Een tijdlang zwegen ze. Buiten plakte een natte sneeuw tegen de ruiten van het zaaltje.
Vledder was de eerste, die het zwijgen verbrak. Op zijn voorhoofd lag een diepe denkrimpel.
‘Toch begrijp ik nog niet hoe ze ertoe kwam om de man die zij zo innig liefhad neer te schieten. Wat was de directe aanleiding?’ De Cock zuchtte.
‘Ze vond de vliegtickets naar Houston.’
‘Wat?’
‘Ja. Thijs had haar verteld van de ponjaard en de moord op Sluwe Pietje. Vanaf dat moment bekeek ze haar man met diep wantrouwen. Ze ging onopvallend zijn gangen na en merkte dat hij heimelijk voorbereidingen trof om er met de hele buit vandoor te gaan. Toen ze daarna in de binnenzak van zijn colbert twee vliegtickets voor Houston vond, begreep ze in een flits het hoe en waarom van het hele plan. Ze besefte pijnlijk dat hij haar met leugens had gestrikt en dat zij en haar beide broers waren misbruikt alleen om hem in de gelegenheid te stellen met zijn geliefde naar Zuid-Amerika te vluchten. Dat was haar te veel. Ze nam een van de pistolen die bij de overval waren gebruikt, en wachtte in de hal.
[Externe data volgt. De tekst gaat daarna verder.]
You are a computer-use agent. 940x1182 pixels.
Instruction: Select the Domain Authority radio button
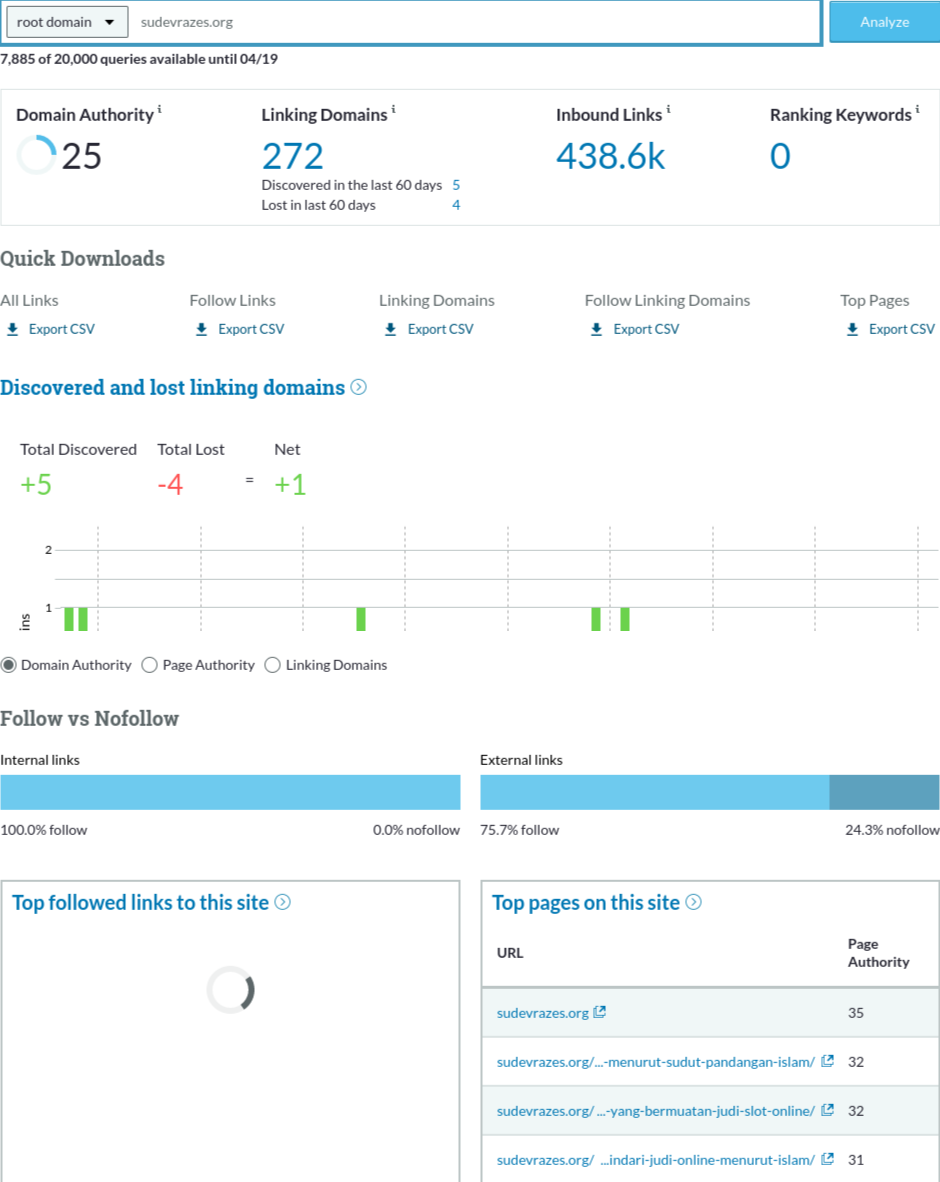point(9,665)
In haar hart twijfelde ze, gloeide nog hoop dat ze zich vergiste en dat het tweede ticket toch voor haar bestemd was. Maar Van Doornenbosch negeerde haar volkomen, merkte haar in de hal niet eens op. Op het moment waarop hij met zijn koffers naar buiten zou stappen, riep ze hem terug en schoot hem van dichtbij neer.’
De Cock kwam van zijn stoel en slenterde door het zaaltje. Er stonden nog twee bedden, maar die waren niet bezet. Bij een van de ramen bleef hij staan en keek hoe de sneeuw langzaam wegsmolt.
Vledder keek naar de brede rug.
‘Heb je het ontbrekende geld in de garage gevonden?’ ‘Niet in de garage, maar in koffers onder het bed in de slaapkamer.’
‘Niet in de garage?’ In de stem van Vledder klonk verwondering. De Cock draaide zich om. ‘Nee.’
Vledder slikte.
‘Maar waarom schoot ze dan op mij toen ik naar de garage wilde?’
‘Daar was de kat.’
‘De kat?’
De Cock knikte traag.
‘De kat van de secretaris. Zie je, mevrouw Van Doornenbosch had een hekel aan katten. Ze duldde het dier niet in haar huis. Daarom verbleef de kat in de garage. Hij had daar zijn mand en kreeg daar zijn eten. De secretaris verzorgde zijn kat goed. Het dier was ook erg aan hem gehecht. Toen mevrouw Van Doornenbosch het plan had opgevat om het lijk van haar man naar de villa van Van der Bent te brengen, sleepte ze het lichaam naar de garage waar de blauwe Simca al die dagen verborgen had gestaan. Ze nam de koffers uit de hal en telde in een vreemde gemoedsrust een bedrag van zeshonderdvijfentwintigduizend gulden uit. Toen ze met het geld in de garage terugkwam, kreeg ze de schok van haar leven. Boven op het lijk van haar man zat de zwarte kater en schreeuwde klaaglijk miauwend zijn verdriet uit.’ ‘En zo,’ zei Vledder zuchtend, ‘kwamen dus de kattenharen op zijn jas?’
De Cock knikte traag.
‘Het stomme dier was de enige die treurde om zijn dood.’